The Charles H. Hibbard House, in the McHenry County city of Marengo, Illinois, has been listed on the National Register of Historic Places since 1979. The home, also known as the Cupola House, stood unoccupied on Grant Highway as of January 2007. In recent years the home had been classified by the Landmarks Preservation Council of Illinois (LPCI) as one of the state's threatened landmarks. In 2003 the property was listed on LPCI's "top ten most endangered" list. Some time after its 2003 the home underwent some renovation and no longer appears dilapidated on its exterior, as it did in a 2003 photo featured by the LPCI. In 2003 the house was listed as a landmark by the city of Marengo.

==Architecture==
The home is a distinctive example of Italianate architecture. The home's namesake as Cupola House comes from the octagonal cupola on its roof which provides ventilation and it is thought served as a lookout tower during the Civil War. the first floor has two back bedrooms believed to have been servant's quarters at one time. Upstairs, on the second floor, there are six bedrooms, a long hallway, a back staircase and bathroom.

==History==
The Hibbard House has a fairly illustrious history, as houses go. Construction began in 1846 at the behest of Charles Hibbard, in 1847 the home was complete and the Hibbard's moved in. The home was constructed as an exact replica of Hibbard's childhood home and contains 14 rooms. Construction cost somewhere around $16,000. The property that the home is on was purchased as a 7 acre plot from Christopher Sponable. Hibbard came to Marengo by way of Charleston, South Carolina. He was one of Marengo's first storekeepers and was a known horticulturalist who was renowned for his produce. During the Civil War it is thought that the home was used as a safe stop for runaway slaves. The cupola played a key role in that if it was safe to stop, for food and lodging, a light would be hung in the cupola window. The home also contained a secret, underground room in the yard, it had a hidden entrance near the front porch.

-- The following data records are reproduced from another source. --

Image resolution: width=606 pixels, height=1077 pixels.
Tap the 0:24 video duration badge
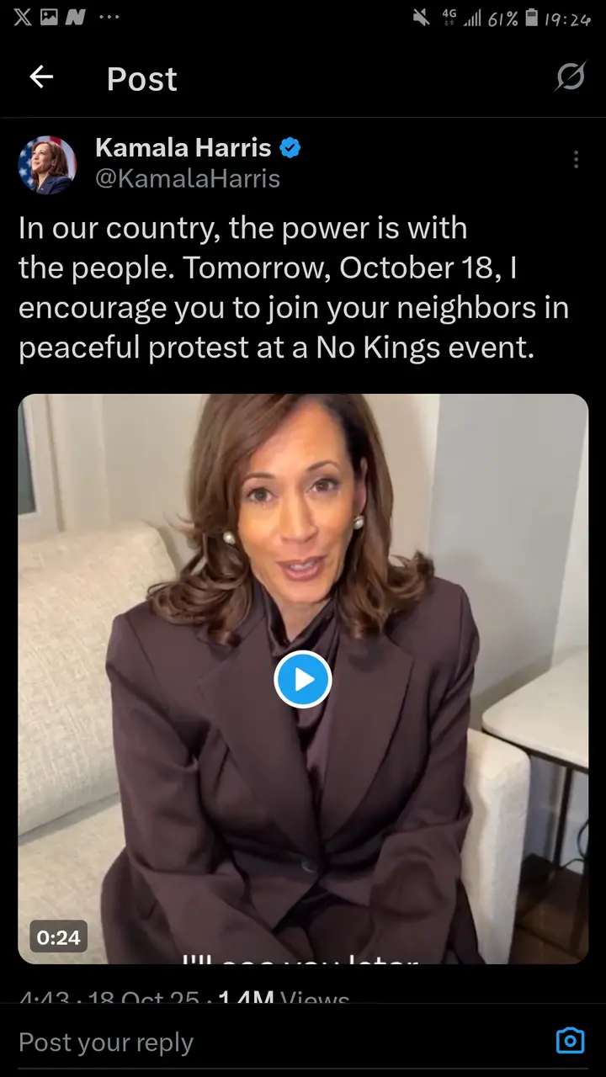[x=58, y=936]
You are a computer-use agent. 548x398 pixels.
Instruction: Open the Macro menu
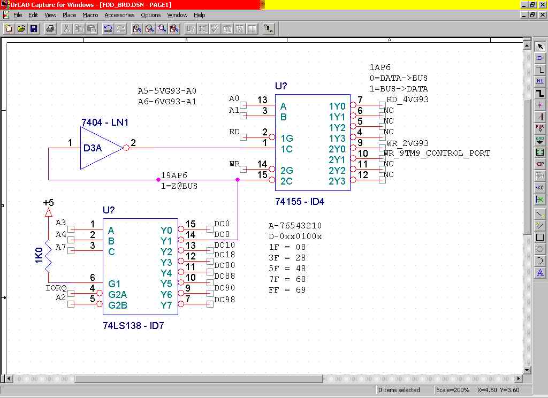(90, 15)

Hibbard died in Lawson, Missouri in 1872 and by 1874 the home was owned by Joseph Dietz who ran a machine shop in Marengo around 1877. Dietz married Caroline Sponable, the first white child to be born in Seneca Township. Dietz owned the home until 1894 when records show that A.H. (C.H or H.L.) Hale bought the home and held it until 1950. A local teacher, Jane Stanford, purchased the home in 1950 and owned it until 1955. Stanford was well known as an educator and community leader. Mr. and Mrs. Francis (Mary) Muzzy owned the home from 1956 to 1980. Jane Stanford's niece, Mary Stanford Muzzy (daughter of Charles Stanford, Jane's brother) and her husband purchased the home from her aunt's estate. Mary S. Muzzy Neal has owned the home since 1980. Mary Susan Neal lives in California and created a life there since before 1972 when she was admitted the state bar of California as an attorney.